**Exercise instructions:**
Everything in the listing below from the line containing "The height and width of the screenshot is (924, 1294)." through the line containing "Task: Click the Make Timegraph button" must be repeated exactly; the remaining lines are not wanted.
*** Data records ***
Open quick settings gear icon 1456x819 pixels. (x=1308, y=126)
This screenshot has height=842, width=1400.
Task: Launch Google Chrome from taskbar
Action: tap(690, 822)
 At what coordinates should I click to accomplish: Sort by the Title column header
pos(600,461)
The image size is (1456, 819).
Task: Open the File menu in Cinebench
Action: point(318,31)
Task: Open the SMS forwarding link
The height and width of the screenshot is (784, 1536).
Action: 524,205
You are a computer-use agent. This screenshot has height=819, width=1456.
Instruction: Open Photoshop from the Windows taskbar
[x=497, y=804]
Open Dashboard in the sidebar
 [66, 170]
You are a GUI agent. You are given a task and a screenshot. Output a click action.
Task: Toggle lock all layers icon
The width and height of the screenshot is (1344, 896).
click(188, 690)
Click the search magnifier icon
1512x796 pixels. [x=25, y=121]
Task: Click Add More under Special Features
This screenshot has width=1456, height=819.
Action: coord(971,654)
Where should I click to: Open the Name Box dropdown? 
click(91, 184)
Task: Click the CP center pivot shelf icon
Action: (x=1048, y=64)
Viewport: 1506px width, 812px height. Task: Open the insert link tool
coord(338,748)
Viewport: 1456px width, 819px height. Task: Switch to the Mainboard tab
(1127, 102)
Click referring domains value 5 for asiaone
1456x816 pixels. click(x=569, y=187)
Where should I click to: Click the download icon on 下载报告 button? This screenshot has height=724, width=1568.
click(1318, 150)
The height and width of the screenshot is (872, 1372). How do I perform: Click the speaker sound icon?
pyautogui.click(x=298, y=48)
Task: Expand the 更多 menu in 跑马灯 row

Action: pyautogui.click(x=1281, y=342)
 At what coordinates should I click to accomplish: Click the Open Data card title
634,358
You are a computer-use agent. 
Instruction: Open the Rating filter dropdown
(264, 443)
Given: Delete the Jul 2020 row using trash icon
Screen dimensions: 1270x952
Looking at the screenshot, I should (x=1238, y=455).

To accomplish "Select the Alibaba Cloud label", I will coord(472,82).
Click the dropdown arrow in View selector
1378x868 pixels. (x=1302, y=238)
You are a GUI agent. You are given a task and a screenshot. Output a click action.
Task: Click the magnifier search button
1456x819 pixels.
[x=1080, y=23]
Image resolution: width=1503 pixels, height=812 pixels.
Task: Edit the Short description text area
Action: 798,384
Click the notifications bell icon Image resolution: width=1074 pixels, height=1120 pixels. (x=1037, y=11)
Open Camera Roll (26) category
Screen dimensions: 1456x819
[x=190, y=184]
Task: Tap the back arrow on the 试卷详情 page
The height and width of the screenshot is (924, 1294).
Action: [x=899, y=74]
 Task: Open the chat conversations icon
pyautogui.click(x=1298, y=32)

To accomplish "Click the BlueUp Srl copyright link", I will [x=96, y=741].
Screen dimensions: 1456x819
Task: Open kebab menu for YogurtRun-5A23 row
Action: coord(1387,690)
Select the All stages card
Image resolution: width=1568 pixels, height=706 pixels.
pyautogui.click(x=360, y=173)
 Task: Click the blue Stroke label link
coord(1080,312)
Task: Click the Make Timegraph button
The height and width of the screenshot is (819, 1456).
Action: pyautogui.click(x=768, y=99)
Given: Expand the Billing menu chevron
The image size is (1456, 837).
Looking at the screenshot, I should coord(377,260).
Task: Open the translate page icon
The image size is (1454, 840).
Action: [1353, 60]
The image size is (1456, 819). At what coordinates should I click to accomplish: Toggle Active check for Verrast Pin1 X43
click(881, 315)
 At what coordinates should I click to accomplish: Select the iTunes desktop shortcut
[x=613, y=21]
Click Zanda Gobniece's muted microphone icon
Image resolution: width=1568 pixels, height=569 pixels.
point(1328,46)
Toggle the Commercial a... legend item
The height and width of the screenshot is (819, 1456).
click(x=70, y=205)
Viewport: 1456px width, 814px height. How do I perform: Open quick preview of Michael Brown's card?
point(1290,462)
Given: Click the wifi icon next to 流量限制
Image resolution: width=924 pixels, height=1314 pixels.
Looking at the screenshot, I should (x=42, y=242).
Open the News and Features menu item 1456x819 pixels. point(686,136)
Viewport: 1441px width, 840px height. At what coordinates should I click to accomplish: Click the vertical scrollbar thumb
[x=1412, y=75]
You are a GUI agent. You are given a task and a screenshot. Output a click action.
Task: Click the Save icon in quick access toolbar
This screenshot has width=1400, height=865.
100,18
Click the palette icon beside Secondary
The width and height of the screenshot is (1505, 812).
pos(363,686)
*** End of Data records ***
**Written answer:**
The height and width of the screenshot is (924, 1294).
Action: [x=899, y=74]
 Task: Open the chat conversations icon
pyautogui.click(x=1298, y=32)

To accomplish "Click the BlueUp Srl copyright link", I will [x=96, y=741].
Screen dimensions: 1456x819
Task: Open kebab menu for YogurtRun-5A23 row
Action: coord(1387,690)
Select the All stages card
Image resolution: width=1568 pixels, height=706 pixels.
pyautogui.click(x=360, y=173)
 Task: Click the blue Stroke label link
coord(1080,312)
Task: Click the Make Timegraph button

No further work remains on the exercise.